Jedziemy pięknymi bocznymi drogami. Niestety musimy się pospieszyć - jeśli chcemy jeszcze zobaczyć park etnograficzny w Kłóbce - jest czynny tylko do szóstej.
Warto tu przyjechać - skansen pełen jest starych wiejskich domków i nie tylko - jest też jeden koźlak, kuźnia, gospoda, stara klasa, budynek straży pożarnej i mnóstwo stodół (przypominają się stare dobre dziecinne czasy). Szkoda tylko, że domki są pozamykane - niby w cenie biletu jest przewodnik, który wszystko otwiera, ale jakoś tej pani z grupą nie udało nam się namierzyć. Pozostało więc tylko zaglądanie do domków przez okna tam, gdzie się dało.
Ale to nic, miejsce i tak jest bardzo fajne!

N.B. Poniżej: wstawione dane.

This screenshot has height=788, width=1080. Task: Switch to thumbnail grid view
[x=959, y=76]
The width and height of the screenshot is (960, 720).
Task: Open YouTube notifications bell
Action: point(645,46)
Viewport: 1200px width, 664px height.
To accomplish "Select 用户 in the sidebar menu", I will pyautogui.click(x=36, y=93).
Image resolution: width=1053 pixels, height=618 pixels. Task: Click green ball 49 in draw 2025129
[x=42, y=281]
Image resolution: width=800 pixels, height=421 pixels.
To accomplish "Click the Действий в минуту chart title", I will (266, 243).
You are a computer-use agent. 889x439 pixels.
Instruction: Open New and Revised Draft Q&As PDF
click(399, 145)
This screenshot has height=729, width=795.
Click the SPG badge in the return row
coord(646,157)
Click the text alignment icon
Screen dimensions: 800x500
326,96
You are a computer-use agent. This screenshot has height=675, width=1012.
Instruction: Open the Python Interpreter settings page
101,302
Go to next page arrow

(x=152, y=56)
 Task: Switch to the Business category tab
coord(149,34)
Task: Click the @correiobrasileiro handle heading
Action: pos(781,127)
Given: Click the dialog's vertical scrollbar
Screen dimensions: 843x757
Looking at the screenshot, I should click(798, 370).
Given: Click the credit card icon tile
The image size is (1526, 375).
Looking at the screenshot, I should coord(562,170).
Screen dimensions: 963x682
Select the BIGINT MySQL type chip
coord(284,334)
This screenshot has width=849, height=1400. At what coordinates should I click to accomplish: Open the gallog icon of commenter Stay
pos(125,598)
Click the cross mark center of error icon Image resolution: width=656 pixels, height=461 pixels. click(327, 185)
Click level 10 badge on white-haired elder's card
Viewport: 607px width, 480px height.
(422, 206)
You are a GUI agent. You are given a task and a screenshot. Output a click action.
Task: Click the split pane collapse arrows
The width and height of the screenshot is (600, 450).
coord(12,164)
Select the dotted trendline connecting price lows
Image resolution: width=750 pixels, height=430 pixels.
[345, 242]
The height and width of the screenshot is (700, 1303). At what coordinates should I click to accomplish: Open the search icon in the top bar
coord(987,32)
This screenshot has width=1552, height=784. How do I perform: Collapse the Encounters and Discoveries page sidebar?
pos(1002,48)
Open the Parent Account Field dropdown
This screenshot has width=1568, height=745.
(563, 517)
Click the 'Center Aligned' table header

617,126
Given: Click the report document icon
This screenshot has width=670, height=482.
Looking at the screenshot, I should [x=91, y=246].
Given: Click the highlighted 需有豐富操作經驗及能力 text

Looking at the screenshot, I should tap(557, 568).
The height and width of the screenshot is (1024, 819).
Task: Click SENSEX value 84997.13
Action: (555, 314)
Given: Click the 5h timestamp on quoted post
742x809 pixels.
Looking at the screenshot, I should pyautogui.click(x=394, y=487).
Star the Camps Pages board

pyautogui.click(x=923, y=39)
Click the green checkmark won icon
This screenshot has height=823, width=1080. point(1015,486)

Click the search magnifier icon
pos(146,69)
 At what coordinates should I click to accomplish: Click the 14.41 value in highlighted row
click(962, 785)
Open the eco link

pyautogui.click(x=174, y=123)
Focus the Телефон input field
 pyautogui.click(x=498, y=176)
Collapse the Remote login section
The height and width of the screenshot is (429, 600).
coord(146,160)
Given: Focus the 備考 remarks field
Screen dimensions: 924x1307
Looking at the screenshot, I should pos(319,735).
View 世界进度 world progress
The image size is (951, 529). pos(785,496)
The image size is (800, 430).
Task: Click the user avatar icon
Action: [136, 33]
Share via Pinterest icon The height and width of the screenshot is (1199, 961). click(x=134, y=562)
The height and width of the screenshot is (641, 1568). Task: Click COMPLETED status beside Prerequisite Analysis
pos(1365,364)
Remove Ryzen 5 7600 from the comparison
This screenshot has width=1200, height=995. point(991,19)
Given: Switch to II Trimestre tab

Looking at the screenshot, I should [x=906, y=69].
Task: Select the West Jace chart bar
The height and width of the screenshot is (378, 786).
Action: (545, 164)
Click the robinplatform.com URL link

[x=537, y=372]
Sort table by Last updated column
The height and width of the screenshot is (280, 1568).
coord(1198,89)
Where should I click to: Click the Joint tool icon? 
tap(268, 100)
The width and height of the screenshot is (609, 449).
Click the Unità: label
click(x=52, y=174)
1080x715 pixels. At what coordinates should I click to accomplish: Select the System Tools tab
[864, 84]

W Kłóbce jest też pałac, którego niestety nie udało nam się dojrzeć nawet częściowo - schowany jest za gęstymi drzewami, a brama zaspawana. Tylko na zdjęciach w internecie można mu się przyjrzeć - wygląda całkiem fajnie. Pytamy mieszkańców - okazuje się, że jest już dofinansowanie z UE na remont pałacu, który będzie należał do skansenu. Rewelacja! Mieszkańcy opowiadają też o dawnych zwyczajach, które ponoć są tu wciąż żywe. I można w skupie kupić truskawki - tak pyszne i pachnące, że nie mogę się potem dość ich najeść!
We wsi jest również zabytkowy kościół z wysmukłą wieżą i parafią z tyłu oraz remiza strażacka.